After seven hours of deliberations over two days, a jury on Feb. 28 found a Pacific Beach man guilty of second-degree murder at Campland On The Bay after he angrily left a hot tub and returned with a gun.

The jury filed into the courtroom at 4:20 p.m., looking solemn and determined Michael Lawrence Callahan, 40, killed Ryan Abbott, 49, also of Pacific Beach. Callahan’s only reaction was to take off his glasses.

The nine-man, three-woman jury also found that Callahan personally used a firearm when he shot Abbott on May 16, 2023, minutes after he argued with him and another woman at the hot tub.

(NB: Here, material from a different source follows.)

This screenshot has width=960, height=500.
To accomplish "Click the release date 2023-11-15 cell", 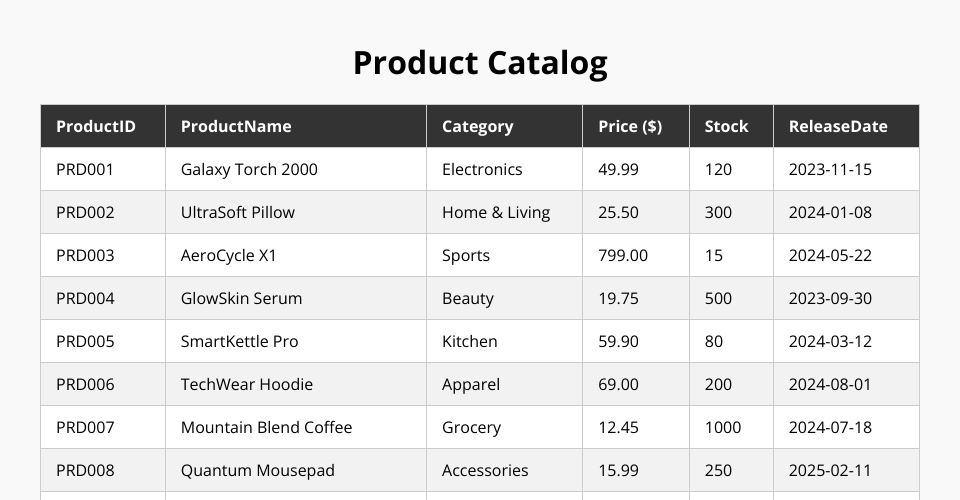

San Diego Superior Court Judge Lisa Rodriguez set sentencing for April 22. Callahan remains in jail without bail.

The penalty for second-degree murder is a mandatory term of 15 years to life in prison.

“You worked very hard,” said Rodriguez to the jury. “We appreciate your service.”

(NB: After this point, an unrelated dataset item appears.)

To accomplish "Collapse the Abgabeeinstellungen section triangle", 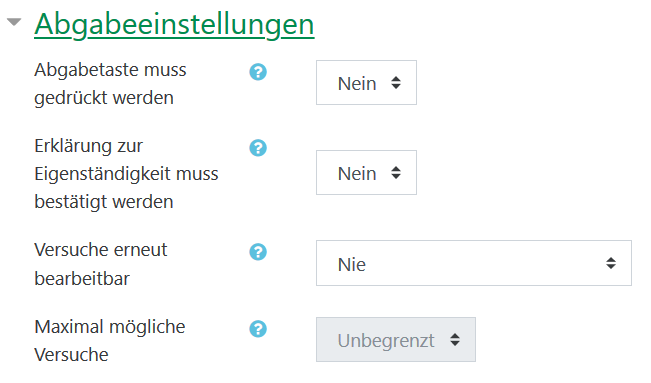I will click(14, 22).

“It’s a good verdict. It’s fair,” said Deputy District Attorney Jessica Sutterley to a reporter afterward.

Sutterley had asked for a first-degree murder conviction, and jurors acquitted him of that offense.

His attorney, Samantha Greene, suggested either an acquittal or a verdict of voluntary manslaughter in her closing argument, saying manslaughter would reflect an action after a sudden quarrel or a rash act. She asked jurors to reject first and second-degree murder, saying Callahan was intoxicated.

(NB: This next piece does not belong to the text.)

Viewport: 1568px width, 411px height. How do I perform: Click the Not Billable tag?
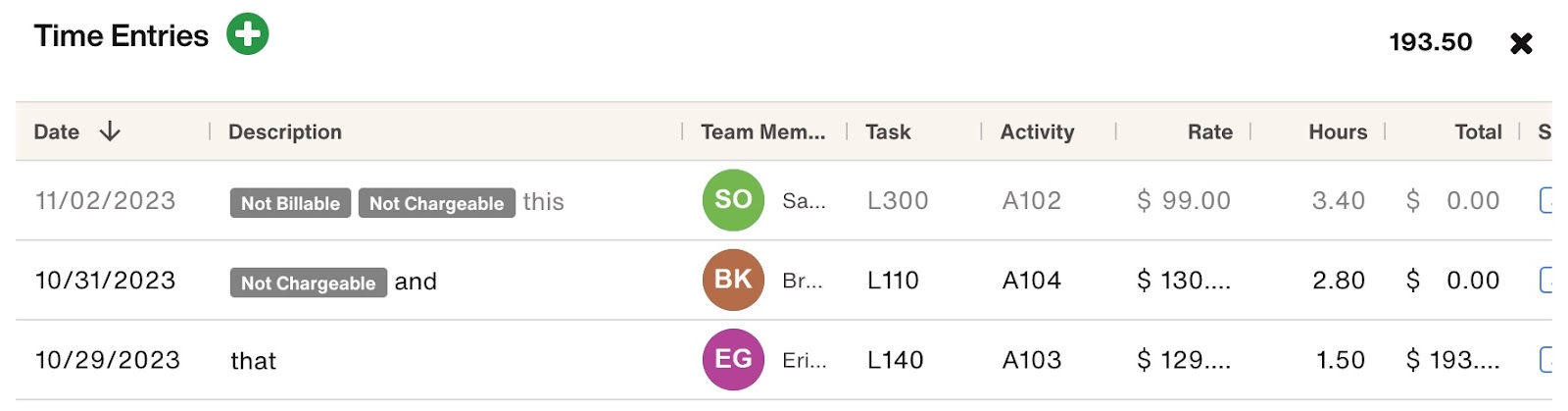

Callahan testified that a woman in the hot tub gave him “magic mushrooms” concealed in chocolates without telling him beforehand. Greene said “he hated the effects” it had on his body before the shooting.

“I gave him mushrooms. I wonder if that’s why he became unhinged,” said the woman to police after the shooting, according to Greene in her closing argument.

The woman was produced as a witness in the one-week trial, and she denied giving Callahan mushrooms on that day.

The prosecutor said Callahan was angered because an intoxicated woman he was flirting with at the hot tub left the park after a friend picked her up. One woman criticized him for hitting on the other woman.

Sutterley argued that Callahan received the hallucinogenic mushrooms from “a lady he just met” and “that is the consequence of partying.”

“He was perceiving danger…that his life was in danger,” argued Greene.

Security cameras showed Callahan quickly leaving the hot tub. He walked to his trailer and got a gun.

“They insulted him. They laughed at him. He’s angry,” argued Sutterley. “He’s stomping back to his trailer. He showed these guys who they’re messing with.”

He fired one shot about 50 feet from the hot tub into a planter. This caused Abbott to get out of the hot tub, telling the woman he would try to calm Callahan down.

Callahan’s lawyer showed an enlarged computer screen titled “Inside Mr. Callahan’s Head” and told jurors “Ryan Abbott was gaining on him.”

Greene said Callahan knew he had to go to work the next day and denied he had any plan to kill Abbott. She described him as “a functioning marijuana smoker.”

Greene said Callahan handed the gun to a maintenance worker, telling her, “I just shot someone. I didn’t want to do it. It was self-defense.”

“These are not the actions of a murderer,” said Greene, adding that afterwards he took his dogs on a walk, knowing he would probably be arrested soon.

The prosecutor told jurors “he deliberately acted with disregard for human life,” which is an element defining second-degree murder.

Sutterley said: “He is not entitled to self-defense. Ladies and gentlemen, this is murder. He did it.”